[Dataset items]
########################################

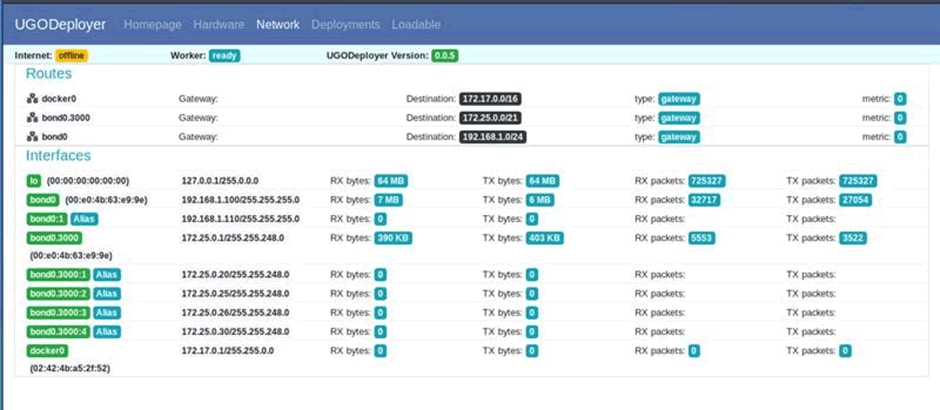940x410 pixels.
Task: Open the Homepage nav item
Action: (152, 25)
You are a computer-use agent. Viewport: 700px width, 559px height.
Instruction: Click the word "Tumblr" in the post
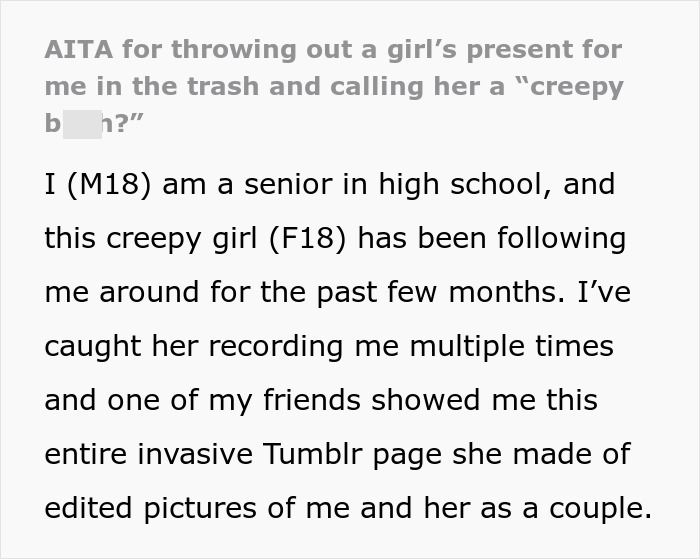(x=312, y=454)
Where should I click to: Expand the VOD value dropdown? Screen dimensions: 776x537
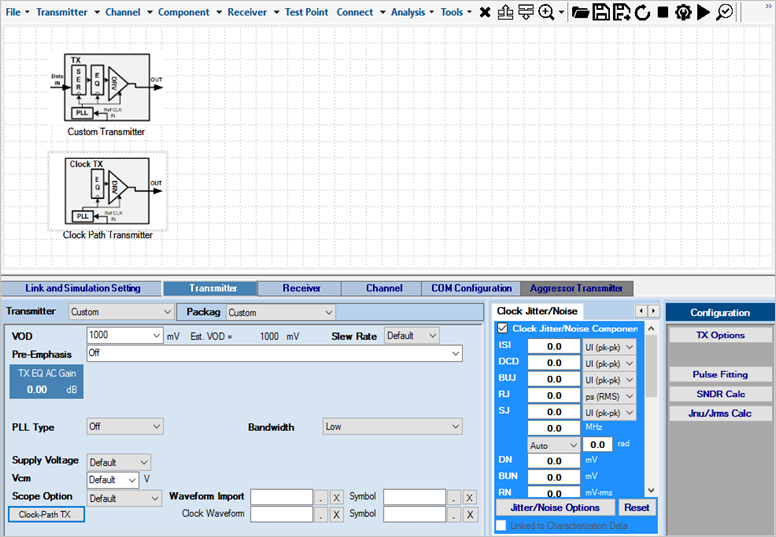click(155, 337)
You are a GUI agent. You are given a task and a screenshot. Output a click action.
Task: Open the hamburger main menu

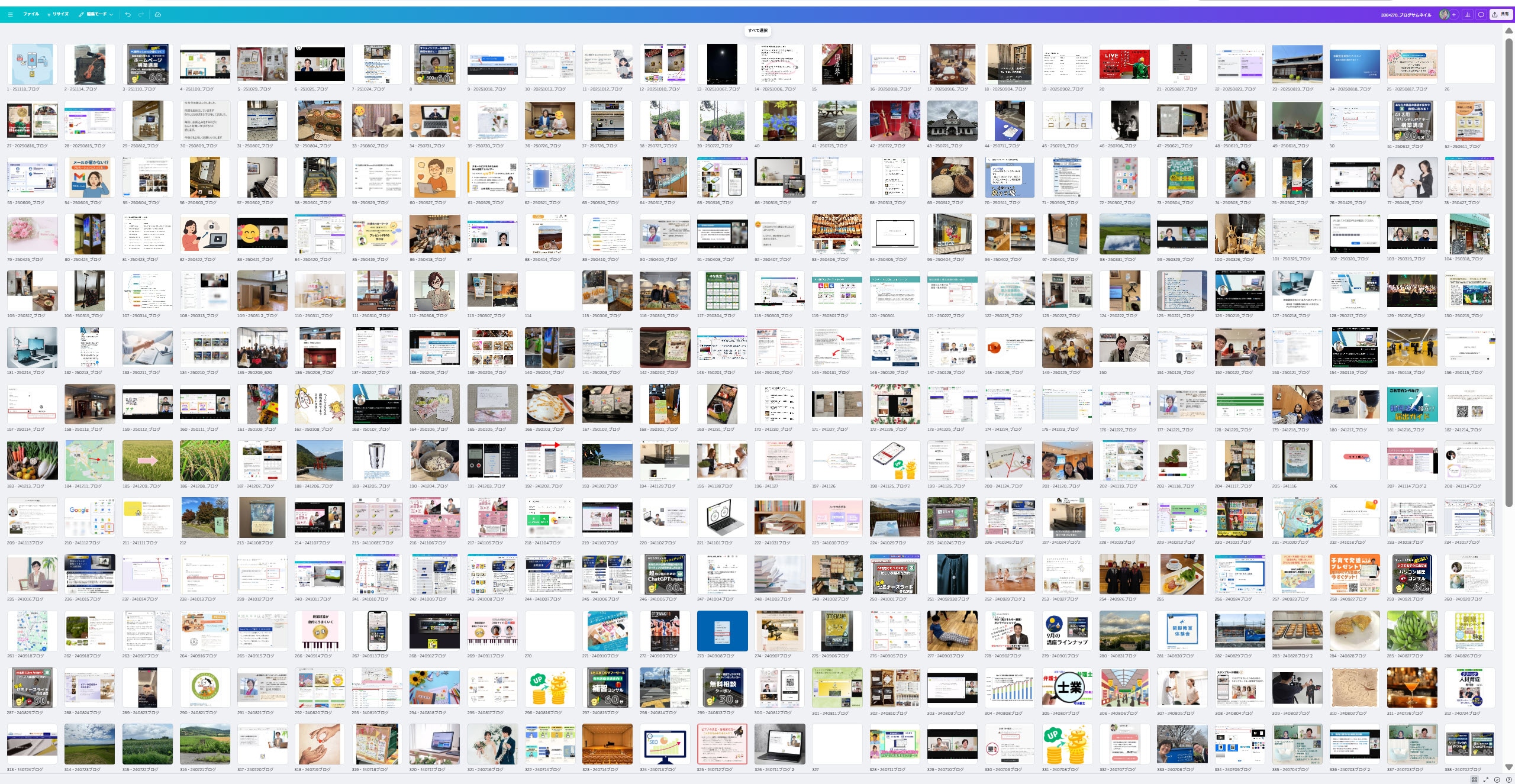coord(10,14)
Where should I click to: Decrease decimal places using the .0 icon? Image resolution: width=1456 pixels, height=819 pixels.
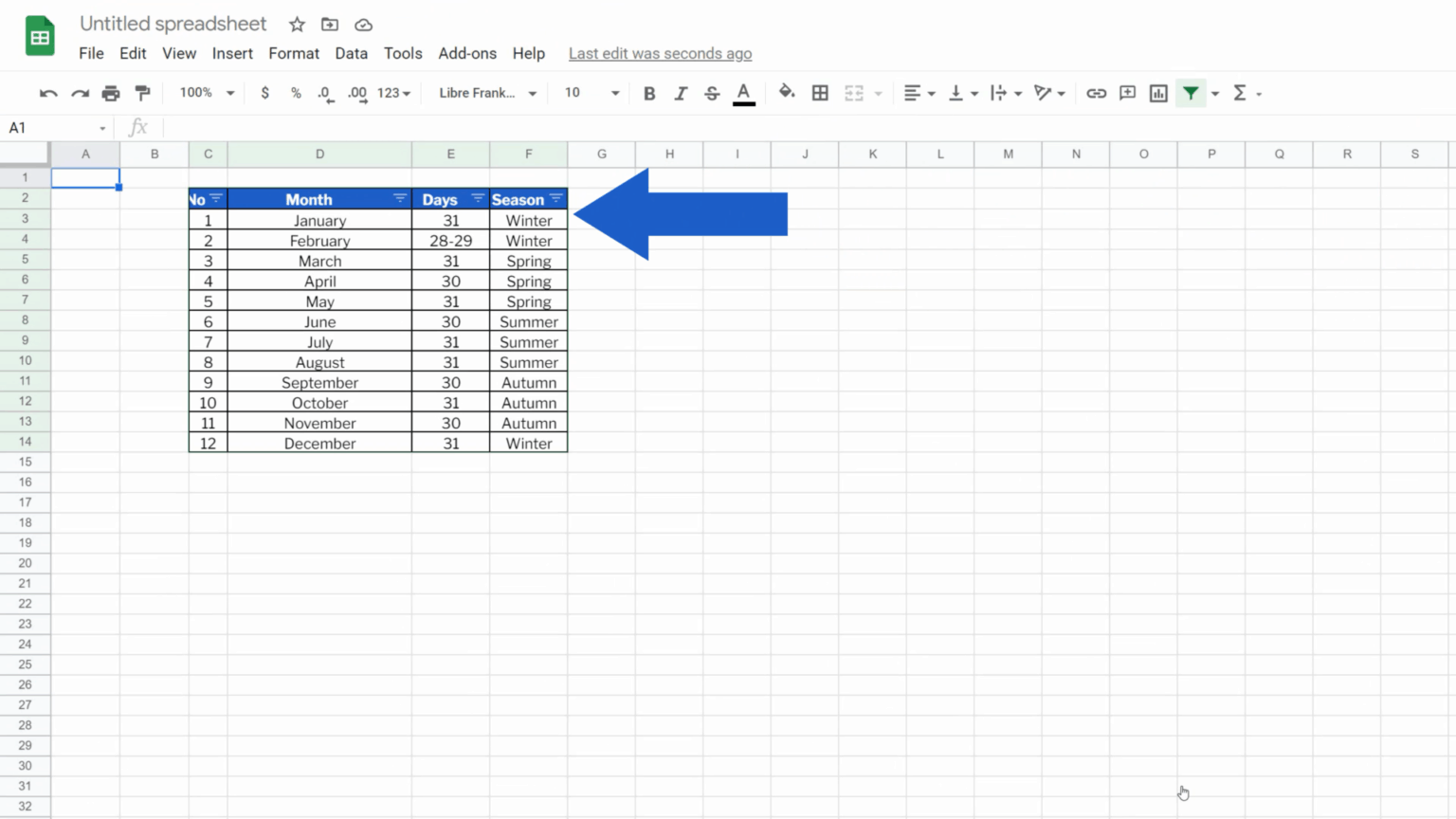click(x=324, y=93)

########################################

YOUR INSTRUCTIONS:
Quote every line of the records above word for word, leaving out the pictures.

PROBLEM SOLUTION:
940x410 pixels.
Task: Open the Homepage nav item
Action: (152, 25)
You are a computer-use agent. Viewport: 700px width, 559px height.
Instruction: Click the word "Tumblr" in the post
(x=312, y=454)
Where should I click to: Expand the VOD value dropdown? Screen dimensions: 776x537
click(155, 337)
You are a GUI agent. You are given a task and a screenshot. Output a click action.
Task: Open the hamburger main menu

coord(10,14)
Where should I click to: Decrease decimal places using the .0 icon? Image resolution: width=1456 pixels, height=819 pixels.
click(x=324, y=93)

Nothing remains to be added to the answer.